ところが、欧米では「子どもを施設で生活させるのは人権侵害」というように考えるため、できる限り里親や養親と暮らせるように配慮されます。
――日本が“施設養護ありき”になってしまうのは、どのようなことが原因でしょうか。
林 実親と暮らせない子どもへの対応は、公的機関としては児童相談所が行います。児童相談所の職員は公務員ですから異動があり、里子・養子縁組に関する専門性を蓄積した職員が育ちにくいという背景があると考えられます。
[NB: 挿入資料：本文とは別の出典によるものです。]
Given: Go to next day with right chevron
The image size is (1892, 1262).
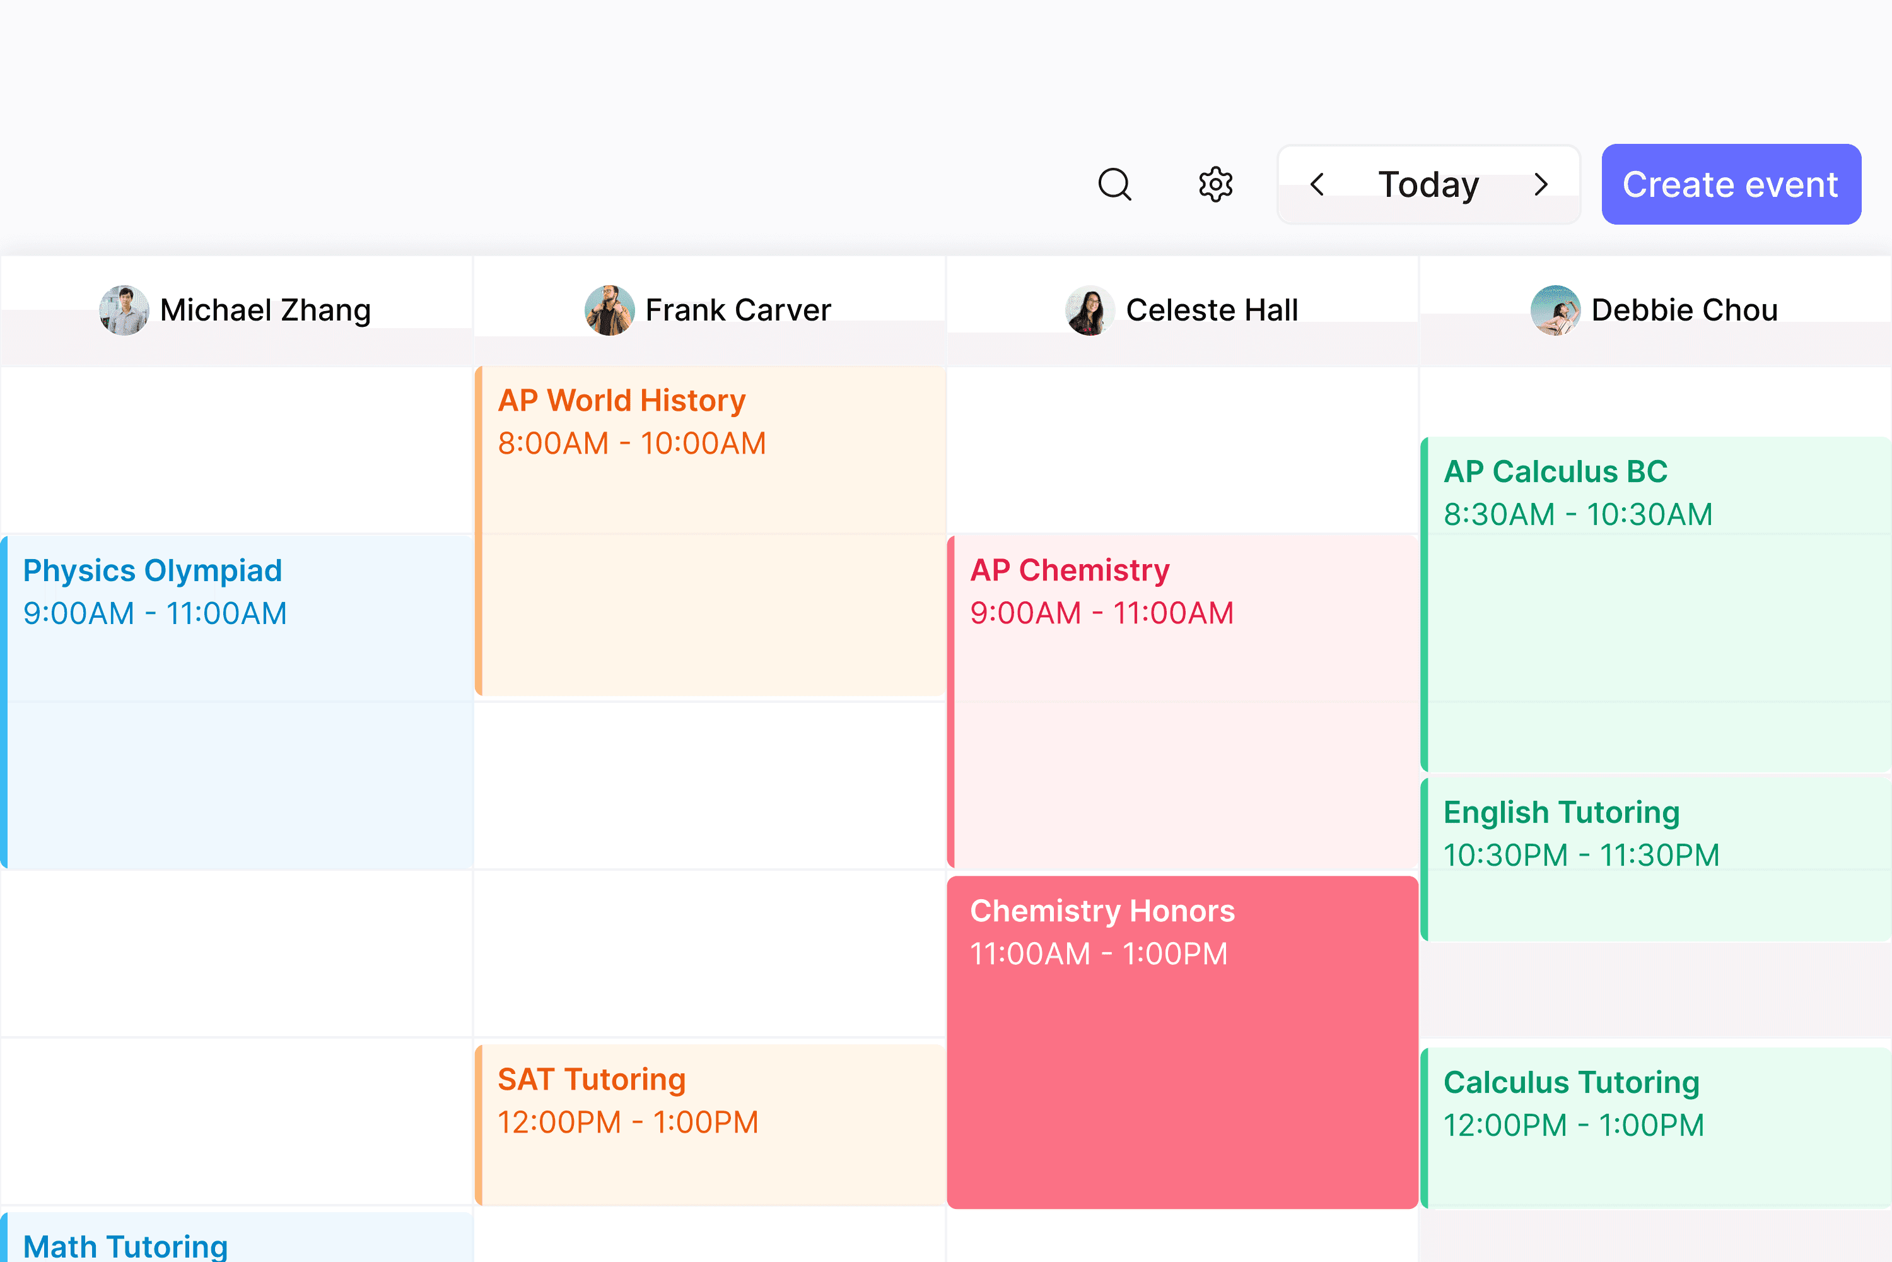Looking at the screenshot, I should tap(1540, 184).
さらに、児童相談所の人員は限られているのに、仕事は多岐にわたるのも大きな原因です。里子・養子のあっせんとフォローをきめこまかく行うことが、人員的に困難な児童相談所も少なくありません。さまざまなリスク回避も考慮した結果、施設養護で多くの子どもをケアする方法を取ってしまいがちなのです。年間の特別養子縁組成立件数がゼロ、という児童相談所も珍しくないのが現状です。
養子縁組成立件数が児童相談所の10倍程度の民間機関もある。でも課題も…
――養親をあっせんする民間機関もあります。現在、どれくらいの数があるのでしょうか。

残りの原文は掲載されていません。